The so defined population contains 7 individuals (you can check it by querying the endpoint \donor_distribution with the same body request). Knowing each individual carries about 4.5 millions variants, we can estimate that our population includes ⁓31.5 millions variants.

In [34]:
import json
param = {
    'meta': {
        'health_status': "true",
        'population': ['BEB'],
        'gender': 'female',
        'assembly': 'hg19'
        },
    'variants': {
        'with': [
            {'chrom': 1, 'start': 10176, 'ref': '', 'alt': 'C'},
            {'chrom': 1, 'start': 13271, 'ref': 'G', 'alt': 'C'},
            ]
    },
    'filter_output': {
        'limit': 30,
        'min_frequency': 0.0099
        }
}
body = json.dumps(param)
print(body)

{"meta": {"health_status": "true", "population": ["BEB"], "gender": "female", "assembly": "hg19"}, "variants": {"with": [{"chrom": 1, "start": 10176, "ref": "", "alt": "C"}, {"chrom": 1, "start": 13271, "ref": "G", "alt": "C"}]}, "filter_output": {"limit": 30, "min_frequency": 0.0099}}


POST the endpoint \rarest_mutations with the prepared JSON parameter.

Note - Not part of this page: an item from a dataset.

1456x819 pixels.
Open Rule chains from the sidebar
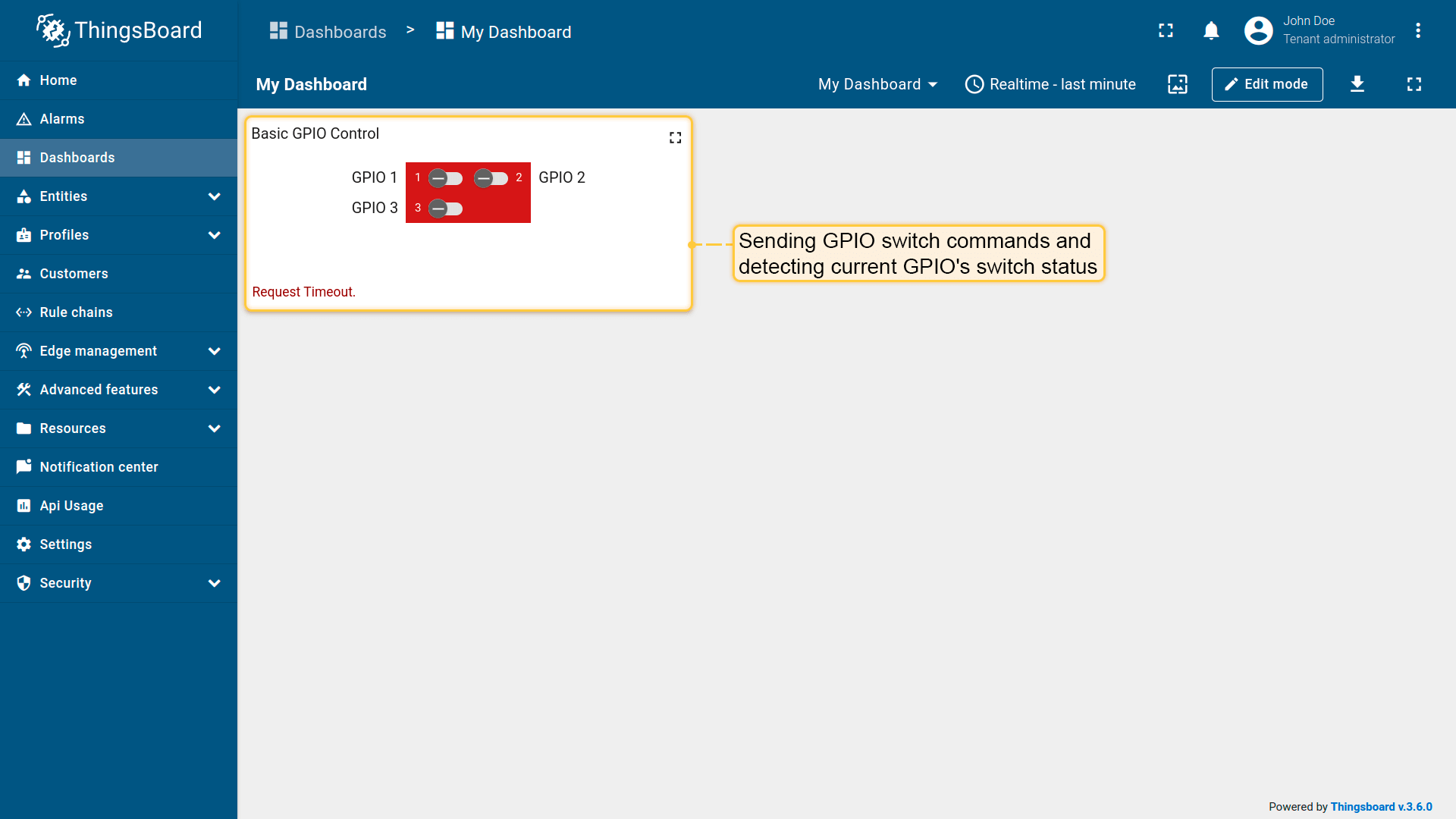tap(76, 312)
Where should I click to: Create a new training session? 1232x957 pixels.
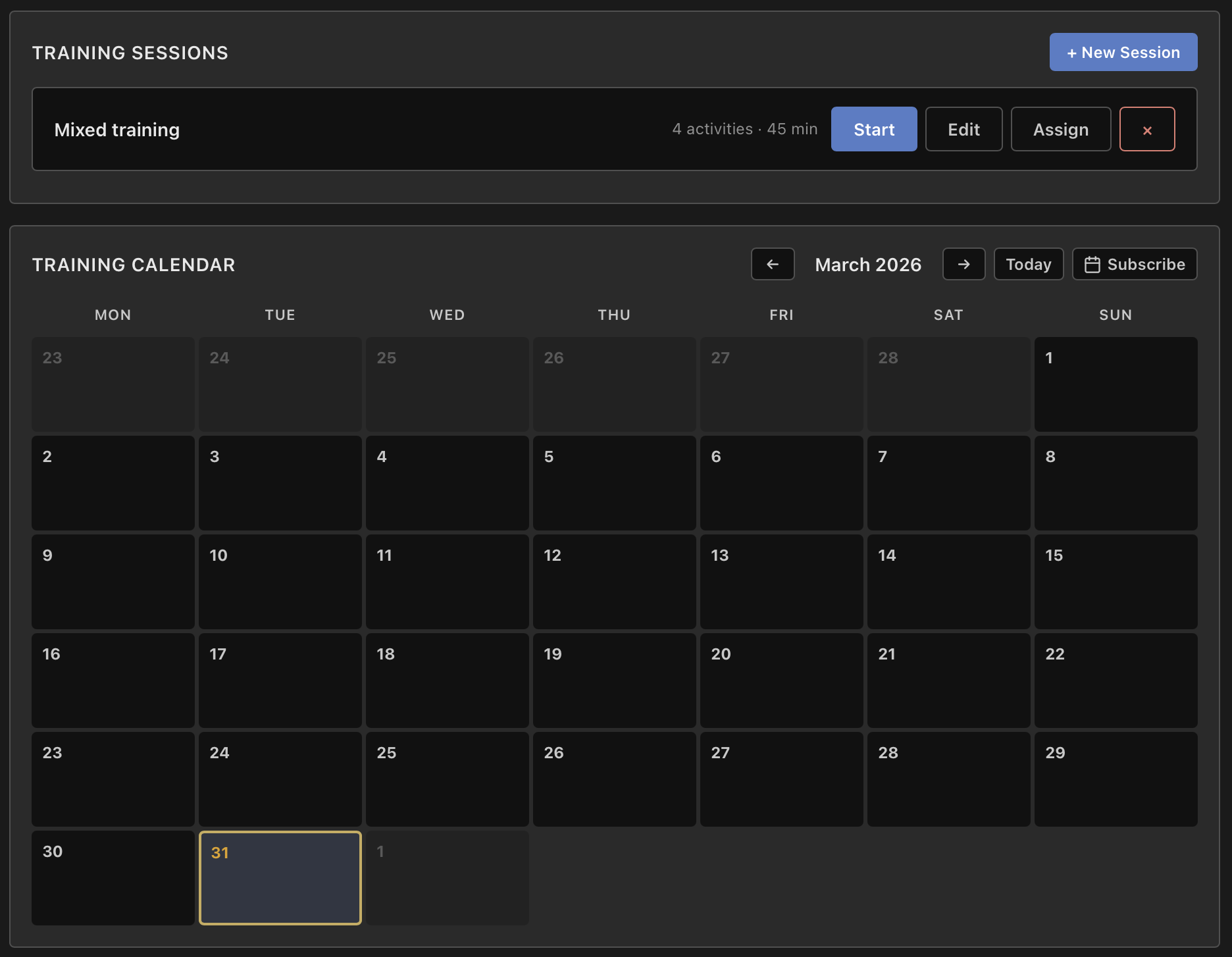1123,52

Since this operation is very demanding, it can take some time. For a population of 7 individuals it takes about 65 seconds. In general, the execution time is 10s + 8.16s * (number of individuals) up to 149 individuals, and ~45/55 minutes for larger populations.

In [35]:
import requests

r = requests.post('http://localhost:51992/rarest_variants', json=param)
print(' response status code: {}'.format(r.status_code))
response_body = r.json()

response status code: 200


# Inspect response data:
The response includes the 10 rarest mutations (from each data source) found in the individuals of the selected population.

In [36]:
import pandas as pd
from matplotlib import pyplot as plt
columns = response_body['columns']
rows = response_body['rows']
df = pd.DataFrame.from_records(rows, columns=columns)
df.fillna(value='', inplace=True)   # replace Nones with empty values

df

Unnamed: 0,CHROM,START,REF,ALT,POPULATION_SIZE,POSITIVE_DONORS,OCCURRENCE,FREQUENCY
0,1,86190,G,A,7,1,1,0.071429
1,1,88708,C,G,7,1,1,0.071429
2,1,86026,T,C,7,1,1,0.071429
3,1,86063,G,C,7,1,1,0.071429
4,1,82607,C,G,7,1,1,0.071429
5,1,87407,C,T,7,1,1,0.071429
6,1,13114,T,G,7,1,1,0.071429
7,1,64511,G,,7,1,1,0.071429
8,1,74790,G,A,7,1,1,0.071429
9,1,72524,A,G,7,1,1,0.071429